Es gibt Sachen, die ich einfach „hasse“. Zum Beispiel, wenn ein fränkisches Bier, das ich noch nicht getestet habe, einen European Beer Star bekommt. Das stört mich einfach. Das sollte mir meiner Meinung nach bei über 1800 beschriebenen Bieren nicht passieren. Passiert aber trotzdem. Da nehmen die von der Jury des European Beer Star einfach keine Rücksicht auf mich! ;) Ehrlich!
Aber ok., dann kümmere ich mich halt heute um eines dieser Biere, die ich noch nicht beschrieben hatte und die dieses Jahr beim European Beer Star mit einem Sternchen bedacht wurden. Da wäre zum Beispiel das Rauchbier vom Will in Schederndorf, das einen silbernen Bierstern bekommen hat. Was mich schon ein wenig wundert. Nicht, dass ich es der Brauerei Will nicht zutrauen würde. Im Gegenteil, da habe ich noch kein schlechtes Bier bekommen. Aber ein Rauchbier hatte ich nicht auf dem Schirm. Und erst recht nicht in Flaschen … Aber man lernt nie aus. Und manchmal muss man von Bamberg auf die Beviale nach Nürnberg fahren, um ein Bier aus Schederndorf zu trinken.
Da ich dankenswerterweise eine Karte für die Nacht der Sieger bekommen hatte, war das mit dem Probieren auch kein Problem. Denn bei der Nacht der Sieger gibt es nicht nur ein ans Sündhafte grenzendes Buffet, sondern auch alle Siegerbiere. Was in dem Fall bedeutete, dass das Will Rauchbier neben Bieren aus der ganzen Welt stand und darauf wartete, verkostet zu werden.
„Rauchbier 2015 Rauchzeichen“ steht auf dem Etikett. Ok., das sieht wirklich mehr als nur improvisiert aus. Das Bier macht optisch dagegen mehr her. Fast nachtschwarz liegt es im Glas, zeigt gegen das Licht einen feinen Rotstich. Bei der Farbe erwartet man ein Rauchbier in der Art eines Schlenkerlas. Schwer, ein wenig röstig und mit starkem Charakter.
Erwartet man aber genau das, könnte man sich enttäuscht sehen. Denn wenngleich die Nase auch ein deutliches Wacholderschinkenaroma (das fiel mir als erstes dazu ein) zeigt, ist das Bier auf der Zunge gar nicht so extrem „schinkig“. Oder nicht so sehr für einen Bamberger Gaumen. Denn unbewusst vergleiche ich jedes Rauchbier mit meinen zwei „Geschmackspolen“ in Sachen Rauchbier, dem Spezial Lager und dem Schlenkerla Märzen.

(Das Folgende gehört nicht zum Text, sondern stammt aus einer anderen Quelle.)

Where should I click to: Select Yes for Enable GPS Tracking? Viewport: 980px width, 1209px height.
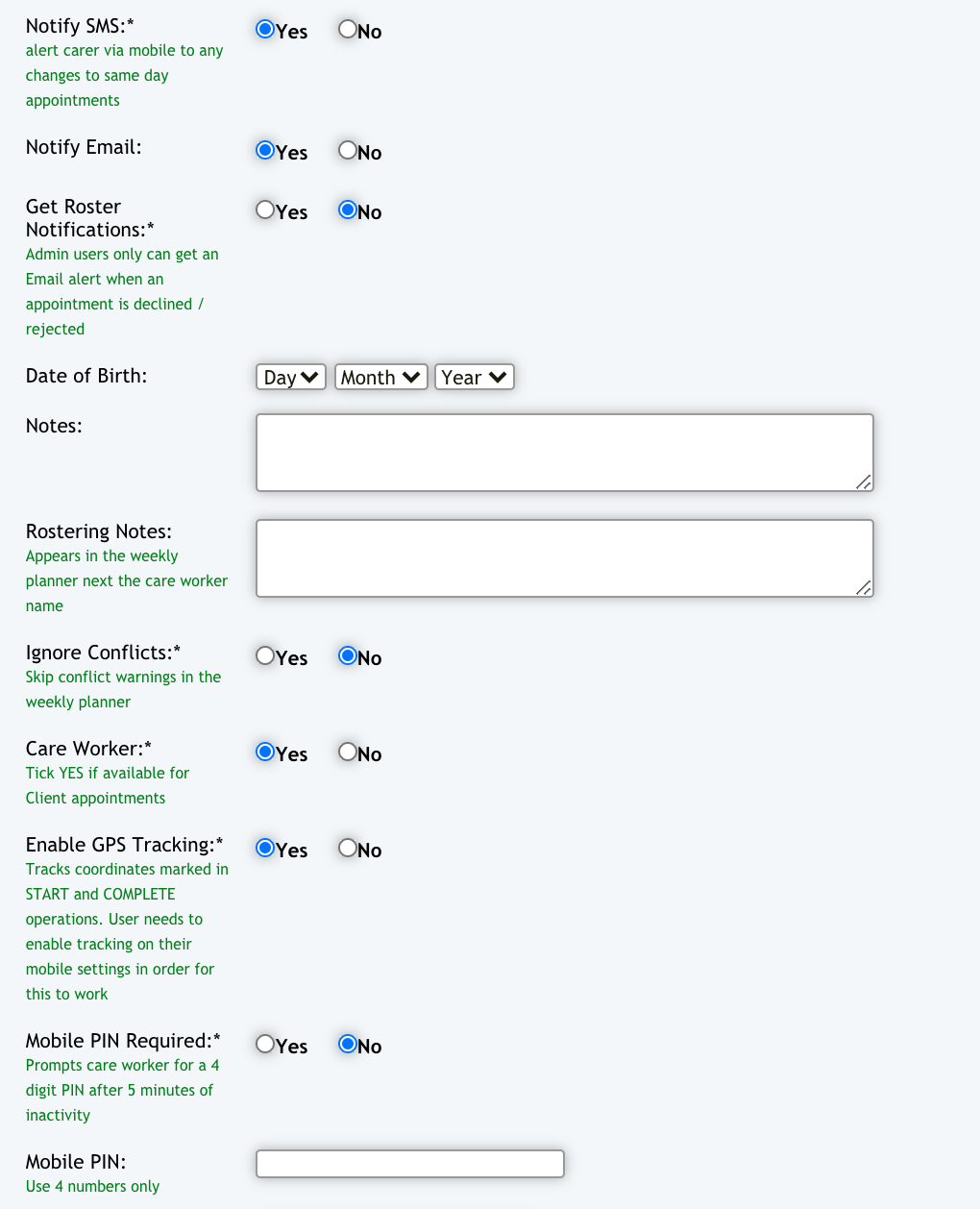[265, 849]
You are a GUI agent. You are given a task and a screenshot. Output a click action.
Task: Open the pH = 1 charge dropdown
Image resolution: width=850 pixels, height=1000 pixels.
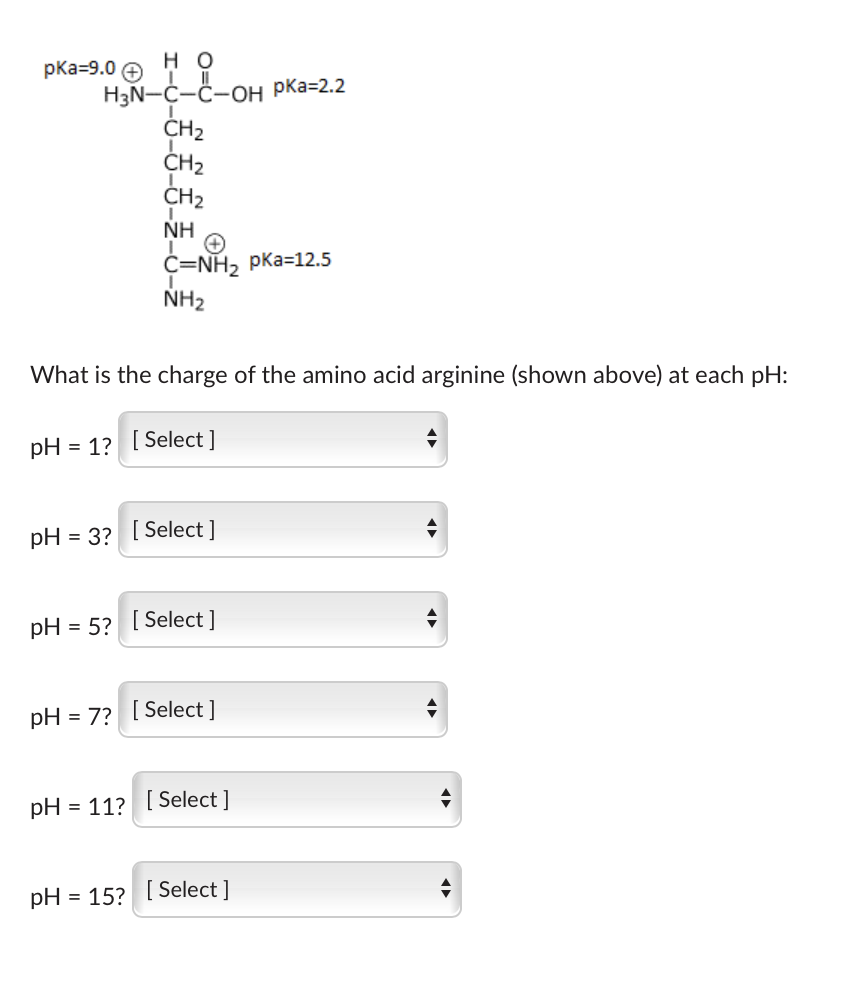pos(282,438)
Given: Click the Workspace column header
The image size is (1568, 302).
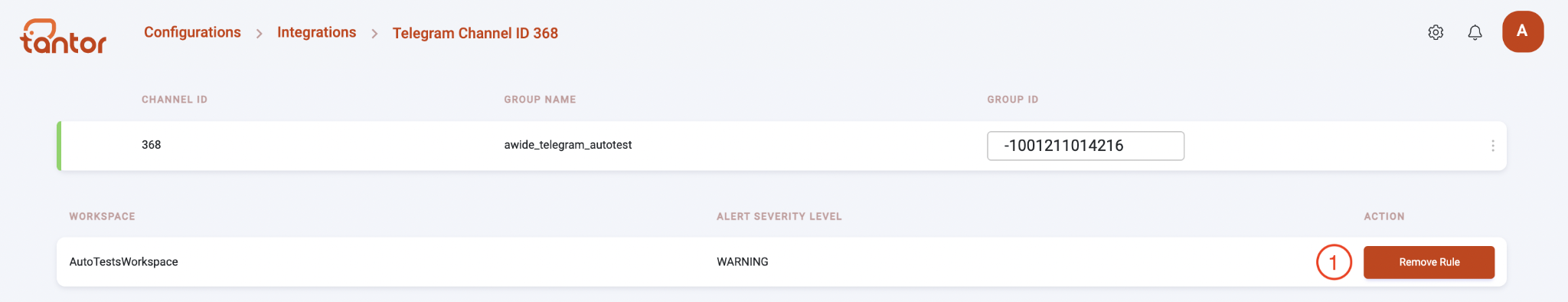Looking at the screenshot, I should [x=102, y=217].
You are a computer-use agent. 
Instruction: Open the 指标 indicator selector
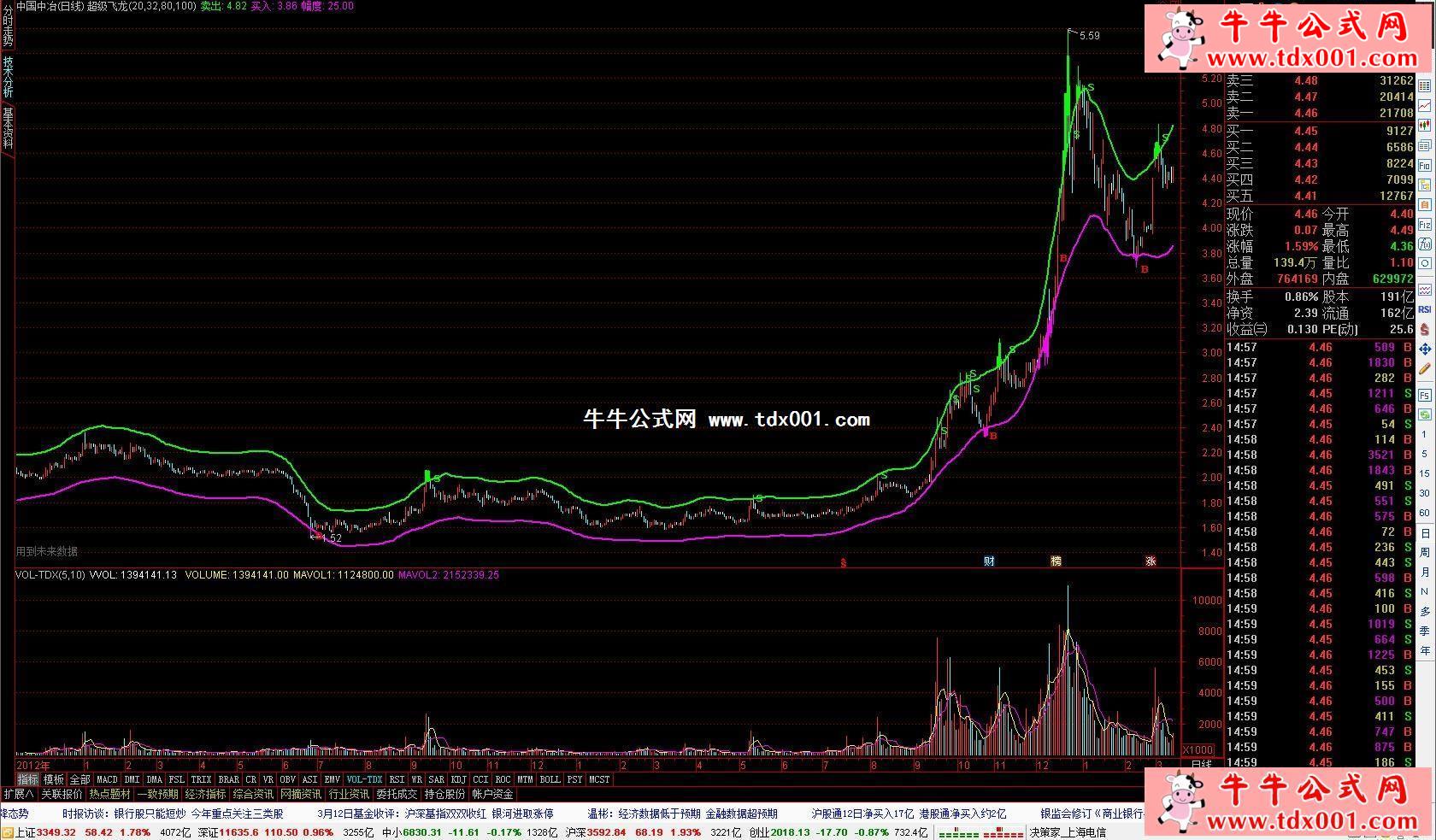(x=27, y=779)
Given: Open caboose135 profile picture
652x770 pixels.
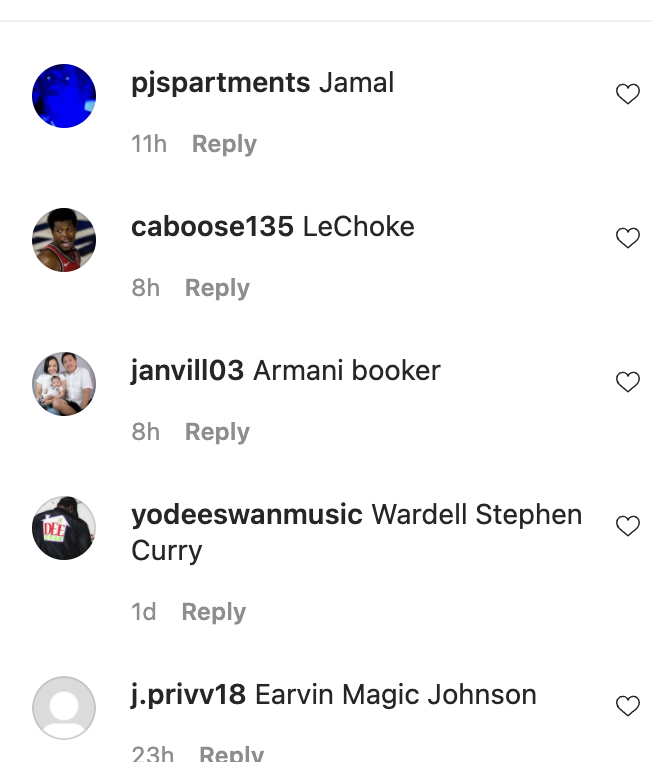Looking at the screenshot, I should point(64,240).
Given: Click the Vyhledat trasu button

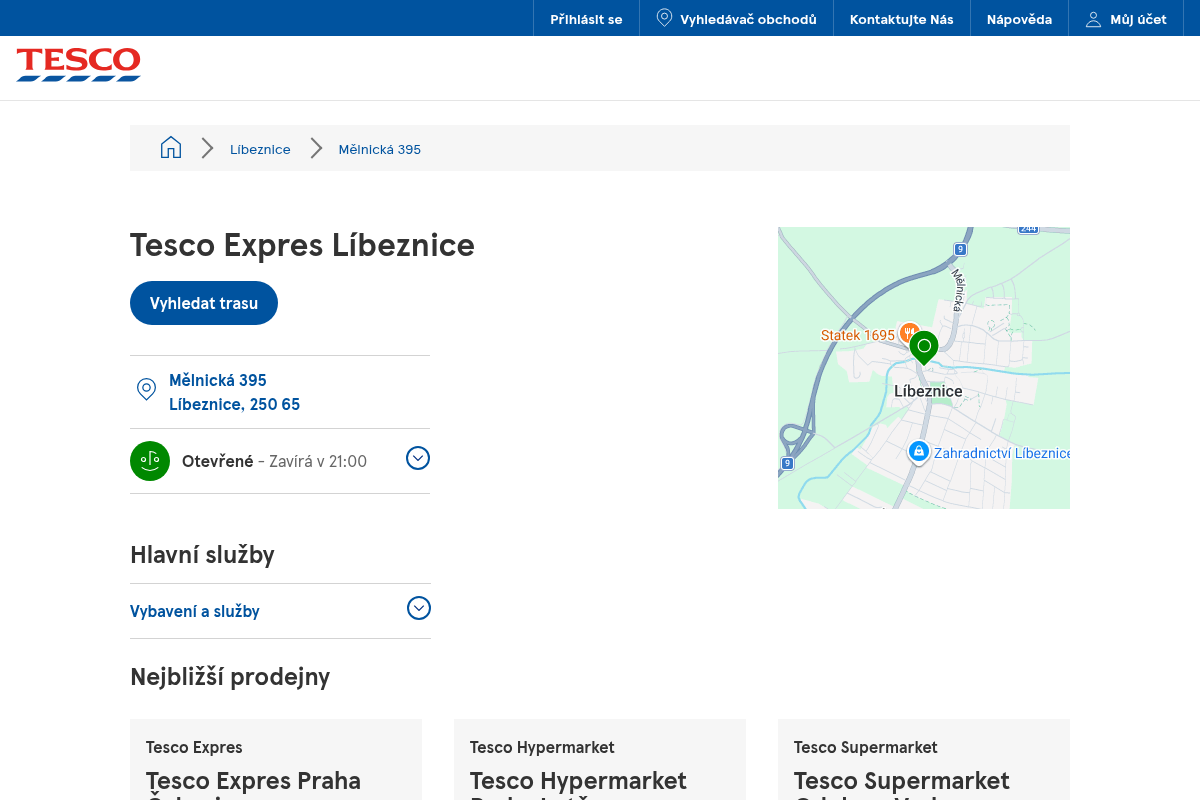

Der Antrunk startet angenehm rauchig, gepaart mit ein wenig tiefen, dunklen Noten. So geht es auch weiter, der Rauch bleibt dominant, bestimmt das Aroma. Aber der Körper bleibt dagegen erstaunlich leicht. Das hätte ich schwerer erwartet. Auch Abgang und Nachhall bleiben für ein Rauchbier eher schlanker und kürzer. Das ist nicht schlecht, trifft aber nicht ganz meine Erwartungen. Was vielleicht mehr an meinen Erwartungen liegt als am Bier. Wie gesagt, ich hätte mir da ein wenig mehr Volumen gewünscht. Dass das die Juroren des European Beer Star ein wenig anders sehen, zeigt der silberne Bierstern. Und sind wir mal ehrlich – es wäre schlimm, wenn sich die ganze Welt an meinem Geschmack orientieren müsste. Aber auch, wenn das Rauchbier vom Will in Schederndorf jetzt nicht mein fränkischer Top-Favorit wäre, so lenkt der silberne Bierstern doch die Aufmerksamkeit der Bierwelt auf das fränkische Land. Und das tut nicht nur der Brauerei Will gut.
Womit ich dann wieder mit der Welt versöhnt wäre.